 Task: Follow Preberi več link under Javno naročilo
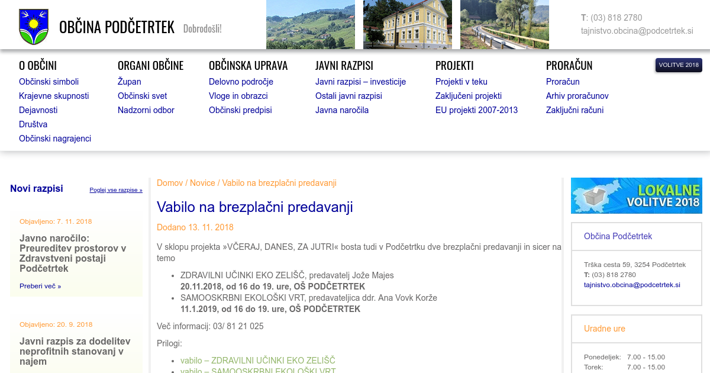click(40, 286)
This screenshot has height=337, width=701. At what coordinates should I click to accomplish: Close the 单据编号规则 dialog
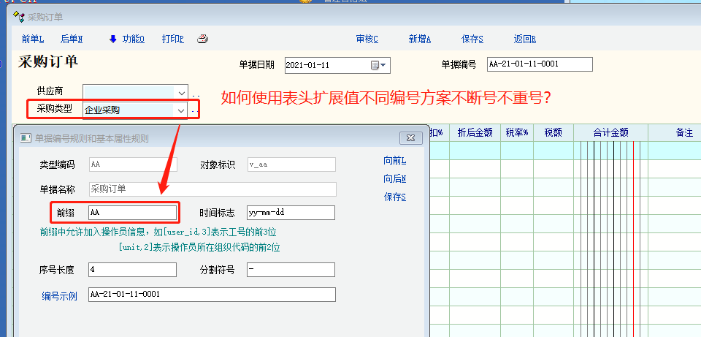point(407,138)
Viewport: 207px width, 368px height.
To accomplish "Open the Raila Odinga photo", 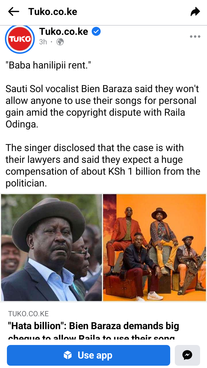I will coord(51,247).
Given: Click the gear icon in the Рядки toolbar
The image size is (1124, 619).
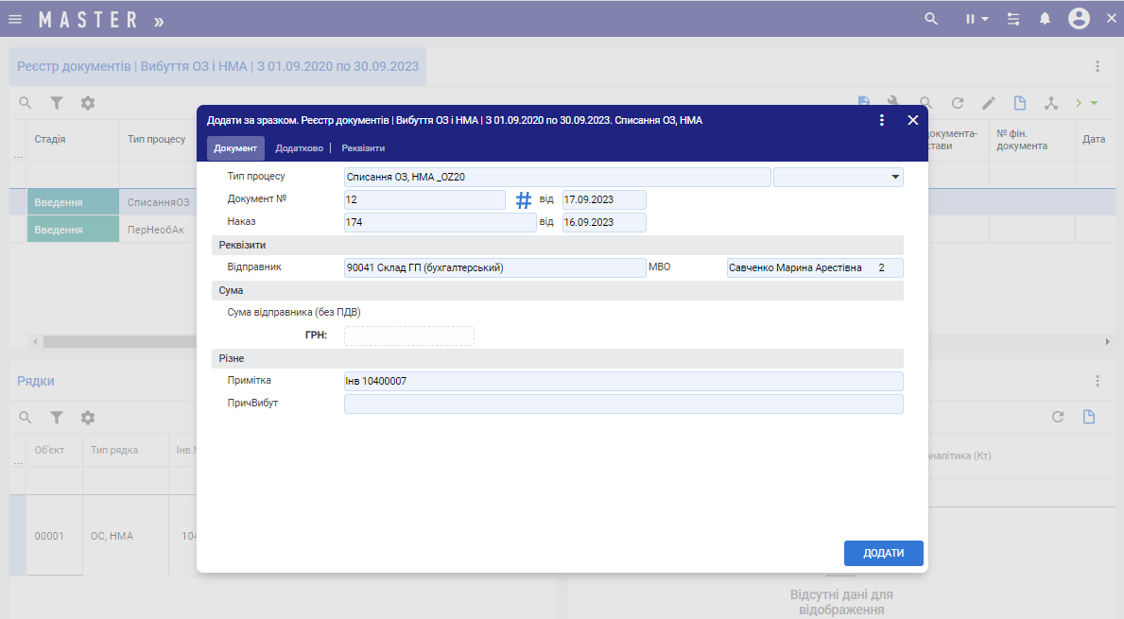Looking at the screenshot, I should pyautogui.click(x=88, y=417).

▬▬▬▬▬▬▬▬▬▬

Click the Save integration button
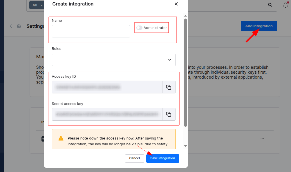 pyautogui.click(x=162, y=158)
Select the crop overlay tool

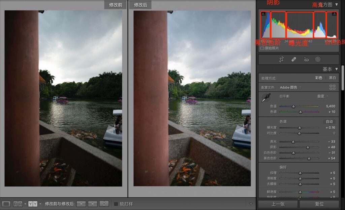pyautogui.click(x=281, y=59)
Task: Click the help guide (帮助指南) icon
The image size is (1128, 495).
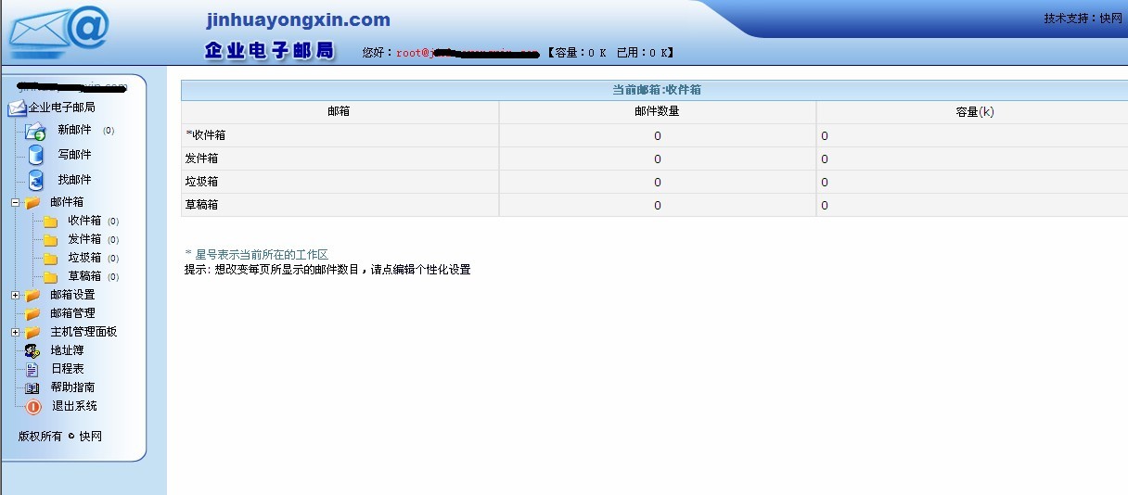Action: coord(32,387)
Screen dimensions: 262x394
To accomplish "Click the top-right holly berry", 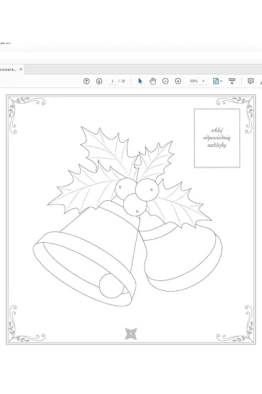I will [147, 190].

▬▬▬▬▬▬▬▬▬▬

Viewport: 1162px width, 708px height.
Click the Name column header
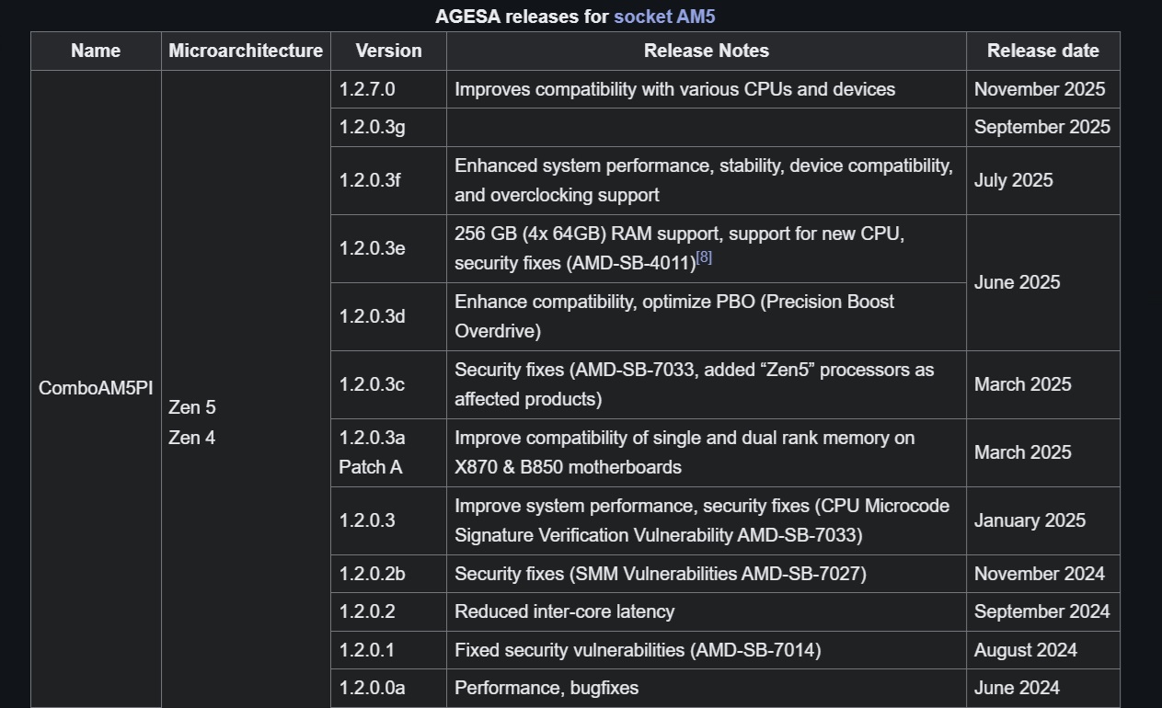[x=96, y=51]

▬▬▬▬▬▬▬▬▬▬

#### What the exercise asks
Every line that holds the string "icon" must be copied from the records above.

#### Answer space
Given: Click the gear icon in the Рядки toolbar
Task: Click the help guide (帮助指南) icon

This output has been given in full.